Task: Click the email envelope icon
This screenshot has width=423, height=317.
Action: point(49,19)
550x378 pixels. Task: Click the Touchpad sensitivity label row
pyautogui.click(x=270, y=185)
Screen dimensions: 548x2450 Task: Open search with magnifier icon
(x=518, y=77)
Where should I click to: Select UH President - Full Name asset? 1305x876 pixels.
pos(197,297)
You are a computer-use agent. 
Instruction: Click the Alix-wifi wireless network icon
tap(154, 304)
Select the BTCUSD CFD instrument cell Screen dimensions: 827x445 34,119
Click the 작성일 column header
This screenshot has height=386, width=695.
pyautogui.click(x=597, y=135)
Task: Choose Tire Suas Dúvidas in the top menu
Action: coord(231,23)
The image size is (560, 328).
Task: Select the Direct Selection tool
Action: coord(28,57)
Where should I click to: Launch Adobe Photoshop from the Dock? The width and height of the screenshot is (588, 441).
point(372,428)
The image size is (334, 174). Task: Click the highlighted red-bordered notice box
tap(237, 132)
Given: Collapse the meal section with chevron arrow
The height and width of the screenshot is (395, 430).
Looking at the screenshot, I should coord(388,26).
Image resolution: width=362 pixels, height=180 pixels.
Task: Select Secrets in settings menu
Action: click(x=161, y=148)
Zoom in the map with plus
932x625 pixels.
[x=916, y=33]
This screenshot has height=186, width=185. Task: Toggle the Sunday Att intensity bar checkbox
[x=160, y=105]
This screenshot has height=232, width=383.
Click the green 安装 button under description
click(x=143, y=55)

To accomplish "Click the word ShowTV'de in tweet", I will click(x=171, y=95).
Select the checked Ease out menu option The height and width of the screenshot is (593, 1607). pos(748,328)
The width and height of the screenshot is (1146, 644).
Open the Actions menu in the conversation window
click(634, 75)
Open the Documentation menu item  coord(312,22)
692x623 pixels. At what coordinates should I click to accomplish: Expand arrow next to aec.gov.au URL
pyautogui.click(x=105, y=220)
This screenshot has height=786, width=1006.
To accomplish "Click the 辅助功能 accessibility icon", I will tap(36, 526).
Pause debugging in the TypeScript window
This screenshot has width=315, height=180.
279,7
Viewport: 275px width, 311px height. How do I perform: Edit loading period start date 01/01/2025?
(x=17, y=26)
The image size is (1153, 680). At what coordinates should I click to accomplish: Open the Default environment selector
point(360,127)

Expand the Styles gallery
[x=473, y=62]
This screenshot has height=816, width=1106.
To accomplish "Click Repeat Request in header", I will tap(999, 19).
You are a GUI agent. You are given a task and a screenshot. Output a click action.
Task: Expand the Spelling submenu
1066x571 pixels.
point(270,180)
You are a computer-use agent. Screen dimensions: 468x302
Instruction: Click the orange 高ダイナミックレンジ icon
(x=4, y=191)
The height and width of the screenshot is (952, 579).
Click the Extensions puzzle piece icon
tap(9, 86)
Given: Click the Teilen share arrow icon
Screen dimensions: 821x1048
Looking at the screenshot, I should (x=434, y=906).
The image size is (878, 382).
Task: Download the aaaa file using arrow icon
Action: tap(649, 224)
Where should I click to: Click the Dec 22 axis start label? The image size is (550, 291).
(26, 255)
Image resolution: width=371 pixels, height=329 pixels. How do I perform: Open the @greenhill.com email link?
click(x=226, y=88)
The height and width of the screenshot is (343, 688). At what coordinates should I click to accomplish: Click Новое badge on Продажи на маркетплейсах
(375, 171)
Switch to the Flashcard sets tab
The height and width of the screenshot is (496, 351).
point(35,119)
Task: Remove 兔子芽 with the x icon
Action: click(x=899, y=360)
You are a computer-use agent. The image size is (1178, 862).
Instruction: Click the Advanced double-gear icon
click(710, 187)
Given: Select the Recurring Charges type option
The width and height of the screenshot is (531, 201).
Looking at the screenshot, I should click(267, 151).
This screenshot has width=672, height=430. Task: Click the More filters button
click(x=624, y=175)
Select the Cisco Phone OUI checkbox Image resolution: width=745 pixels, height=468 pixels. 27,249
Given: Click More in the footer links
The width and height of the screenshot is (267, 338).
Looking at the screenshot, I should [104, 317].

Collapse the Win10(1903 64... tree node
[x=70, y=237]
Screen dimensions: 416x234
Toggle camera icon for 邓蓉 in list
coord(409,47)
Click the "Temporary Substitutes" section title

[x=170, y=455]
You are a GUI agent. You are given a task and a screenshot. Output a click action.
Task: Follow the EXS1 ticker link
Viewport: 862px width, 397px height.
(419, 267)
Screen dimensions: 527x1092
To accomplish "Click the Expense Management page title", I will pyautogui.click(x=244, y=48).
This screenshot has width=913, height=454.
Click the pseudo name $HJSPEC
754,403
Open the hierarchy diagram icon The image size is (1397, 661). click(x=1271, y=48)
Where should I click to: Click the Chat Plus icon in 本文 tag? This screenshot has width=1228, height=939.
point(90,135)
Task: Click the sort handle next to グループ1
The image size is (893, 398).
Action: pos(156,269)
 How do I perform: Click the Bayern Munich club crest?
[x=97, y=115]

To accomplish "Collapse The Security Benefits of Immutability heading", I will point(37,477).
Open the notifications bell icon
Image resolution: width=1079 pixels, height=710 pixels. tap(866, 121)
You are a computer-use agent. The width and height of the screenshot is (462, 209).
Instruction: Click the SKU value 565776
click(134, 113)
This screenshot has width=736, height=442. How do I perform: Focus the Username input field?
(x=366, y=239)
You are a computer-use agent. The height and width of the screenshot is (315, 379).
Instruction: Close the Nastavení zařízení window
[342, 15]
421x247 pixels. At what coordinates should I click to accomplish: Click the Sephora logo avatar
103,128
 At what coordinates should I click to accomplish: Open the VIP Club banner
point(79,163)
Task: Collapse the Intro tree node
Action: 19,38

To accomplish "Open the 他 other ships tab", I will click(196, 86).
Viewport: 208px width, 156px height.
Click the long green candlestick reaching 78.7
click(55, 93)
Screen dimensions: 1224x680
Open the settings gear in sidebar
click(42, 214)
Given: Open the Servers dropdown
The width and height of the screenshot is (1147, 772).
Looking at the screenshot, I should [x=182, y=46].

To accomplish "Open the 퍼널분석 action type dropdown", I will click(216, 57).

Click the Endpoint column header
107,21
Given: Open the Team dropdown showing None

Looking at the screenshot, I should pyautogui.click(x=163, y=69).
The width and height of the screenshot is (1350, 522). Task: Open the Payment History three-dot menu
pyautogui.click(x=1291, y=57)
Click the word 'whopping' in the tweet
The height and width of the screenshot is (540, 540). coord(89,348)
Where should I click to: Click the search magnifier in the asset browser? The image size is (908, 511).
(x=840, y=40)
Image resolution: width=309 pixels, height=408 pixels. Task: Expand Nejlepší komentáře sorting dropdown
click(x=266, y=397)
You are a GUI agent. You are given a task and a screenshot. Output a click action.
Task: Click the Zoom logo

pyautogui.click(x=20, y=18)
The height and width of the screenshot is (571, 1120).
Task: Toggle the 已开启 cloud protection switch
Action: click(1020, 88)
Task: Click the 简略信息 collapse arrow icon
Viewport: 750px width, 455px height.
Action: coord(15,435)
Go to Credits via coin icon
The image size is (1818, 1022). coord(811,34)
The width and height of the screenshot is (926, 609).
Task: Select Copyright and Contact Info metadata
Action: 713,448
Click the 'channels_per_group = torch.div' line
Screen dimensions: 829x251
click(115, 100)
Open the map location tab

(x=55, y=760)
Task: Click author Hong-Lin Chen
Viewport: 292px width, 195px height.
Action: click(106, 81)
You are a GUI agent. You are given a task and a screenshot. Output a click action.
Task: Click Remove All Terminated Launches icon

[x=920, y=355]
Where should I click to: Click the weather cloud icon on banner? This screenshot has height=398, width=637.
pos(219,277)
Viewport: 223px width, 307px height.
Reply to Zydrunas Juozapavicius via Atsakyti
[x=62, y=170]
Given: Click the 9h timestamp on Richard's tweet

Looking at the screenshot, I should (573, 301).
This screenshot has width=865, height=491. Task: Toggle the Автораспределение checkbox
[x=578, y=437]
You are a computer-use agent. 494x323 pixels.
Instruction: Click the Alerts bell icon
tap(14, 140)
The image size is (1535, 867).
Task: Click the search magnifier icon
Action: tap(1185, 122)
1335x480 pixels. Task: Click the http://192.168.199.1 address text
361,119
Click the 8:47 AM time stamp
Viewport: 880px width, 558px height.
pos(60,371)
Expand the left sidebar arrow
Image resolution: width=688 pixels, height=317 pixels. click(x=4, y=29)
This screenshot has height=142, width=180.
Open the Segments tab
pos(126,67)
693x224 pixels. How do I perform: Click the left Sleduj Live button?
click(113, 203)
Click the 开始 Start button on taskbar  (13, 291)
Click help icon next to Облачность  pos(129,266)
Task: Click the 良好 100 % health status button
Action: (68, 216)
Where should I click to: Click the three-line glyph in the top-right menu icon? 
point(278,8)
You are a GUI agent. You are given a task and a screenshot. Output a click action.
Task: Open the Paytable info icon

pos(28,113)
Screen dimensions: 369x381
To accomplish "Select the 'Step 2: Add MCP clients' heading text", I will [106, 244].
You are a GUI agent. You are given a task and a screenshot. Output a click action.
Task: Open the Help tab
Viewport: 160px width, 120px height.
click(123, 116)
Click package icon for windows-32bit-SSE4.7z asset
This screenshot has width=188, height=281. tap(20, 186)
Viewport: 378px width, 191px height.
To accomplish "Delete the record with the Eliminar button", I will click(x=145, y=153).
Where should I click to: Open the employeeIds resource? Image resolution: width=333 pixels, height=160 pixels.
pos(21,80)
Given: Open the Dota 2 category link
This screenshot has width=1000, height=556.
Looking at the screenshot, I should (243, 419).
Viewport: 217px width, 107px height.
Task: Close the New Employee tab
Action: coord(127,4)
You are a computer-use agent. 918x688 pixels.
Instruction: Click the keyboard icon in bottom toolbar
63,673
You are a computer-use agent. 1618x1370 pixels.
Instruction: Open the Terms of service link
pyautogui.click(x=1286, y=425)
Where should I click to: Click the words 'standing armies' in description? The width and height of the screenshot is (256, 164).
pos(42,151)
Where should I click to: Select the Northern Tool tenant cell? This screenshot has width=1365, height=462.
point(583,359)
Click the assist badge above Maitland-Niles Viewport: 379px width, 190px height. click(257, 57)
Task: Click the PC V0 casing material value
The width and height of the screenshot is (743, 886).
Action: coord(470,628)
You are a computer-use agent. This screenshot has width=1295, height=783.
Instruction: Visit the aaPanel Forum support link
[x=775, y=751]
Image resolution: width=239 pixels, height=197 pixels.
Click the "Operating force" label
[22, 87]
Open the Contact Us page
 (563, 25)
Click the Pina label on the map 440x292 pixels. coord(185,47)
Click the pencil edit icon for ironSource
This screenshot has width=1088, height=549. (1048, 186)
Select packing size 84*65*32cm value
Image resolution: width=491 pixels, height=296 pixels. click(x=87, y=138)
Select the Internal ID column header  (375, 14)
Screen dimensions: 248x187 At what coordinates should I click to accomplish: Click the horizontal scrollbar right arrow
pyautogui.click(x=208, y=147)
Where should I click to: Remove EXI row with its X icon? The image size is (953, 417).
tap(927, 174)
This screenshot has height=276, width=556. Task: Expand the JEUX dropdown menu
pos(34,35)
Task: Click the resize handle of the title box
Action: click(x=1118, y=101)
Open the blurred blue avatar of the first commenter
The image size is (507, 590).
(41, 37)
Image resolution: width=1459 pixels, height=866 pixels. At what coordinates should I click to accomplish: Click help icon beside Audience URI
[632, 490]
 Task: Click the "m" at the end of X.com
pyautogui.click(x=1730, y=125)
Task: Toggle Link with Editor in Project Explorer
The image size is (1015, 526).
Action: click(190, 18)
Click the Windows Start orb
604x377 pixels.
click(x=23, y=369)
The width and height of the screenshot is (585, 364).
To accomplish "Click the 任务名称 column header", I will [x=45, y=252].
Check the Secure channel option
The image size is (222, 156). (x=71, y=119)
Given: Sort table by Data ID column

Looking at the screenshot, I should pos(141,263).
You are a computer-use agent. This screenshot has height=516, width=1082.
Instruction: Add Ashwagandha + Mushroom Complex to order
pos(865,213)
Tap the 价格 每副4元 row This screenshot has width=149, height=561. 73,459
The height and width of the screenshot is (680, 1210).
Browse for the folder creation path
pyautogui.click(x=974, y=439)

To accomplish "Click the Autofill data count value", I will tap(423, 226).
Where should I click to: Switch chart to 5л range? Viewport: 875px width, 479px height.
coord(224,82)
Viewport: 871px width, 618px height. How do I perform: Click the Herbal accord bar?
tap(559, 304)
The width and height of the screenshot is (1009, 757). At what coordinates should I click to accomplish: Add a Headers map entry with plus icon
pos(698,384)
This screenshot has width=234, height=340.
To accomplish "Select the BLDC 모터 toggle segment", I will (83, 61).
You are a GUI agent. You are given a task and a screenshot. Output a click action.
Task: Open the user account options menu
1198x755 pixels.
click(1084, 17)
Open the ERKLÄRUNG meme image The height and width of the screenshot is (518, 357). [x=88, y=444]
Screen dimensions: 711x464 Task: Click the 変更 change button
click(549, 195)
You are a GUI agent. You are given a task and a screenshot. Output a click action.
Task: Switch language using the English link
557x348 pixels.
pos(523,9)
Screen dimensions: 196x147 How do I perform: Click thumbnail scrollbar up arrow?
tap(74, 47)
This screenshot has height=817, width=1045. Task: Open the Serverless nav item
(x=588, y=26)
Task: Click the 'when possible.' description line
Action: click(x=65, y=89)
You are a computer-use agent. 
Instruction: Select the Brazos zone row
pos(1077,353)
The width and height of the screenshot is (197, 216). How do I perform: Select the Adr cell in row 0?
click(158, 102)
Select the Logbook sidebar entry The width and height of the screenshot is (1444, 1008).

......

Set down, exactly as they stand above, the lines starting with the line with "Open the blurred" and going on through the line with "The width and height of the screenshot is (585, 364).", and no others.

__Your response__.
Open the blurred blue avatar of the first commenter
The image size is (507, 590).
(41, 37)
Image resolution: width=1459 pixels, height=866 pixels. At what coordinates should I click to accomplish: Click help icon beside Audience URI
[632, 490]
 Task: Click the "m" at the end of X.com
pyautogui.click(x=1730, y=125)
Task: Toggle Link with Editor in Project Explorer
The image size is (1015, 526).
Action: click(190, 18)
Click the Windows Start orb
604x377 pixels.
click(x=23, y=369)
The width and height of the screenshot is (585, 364).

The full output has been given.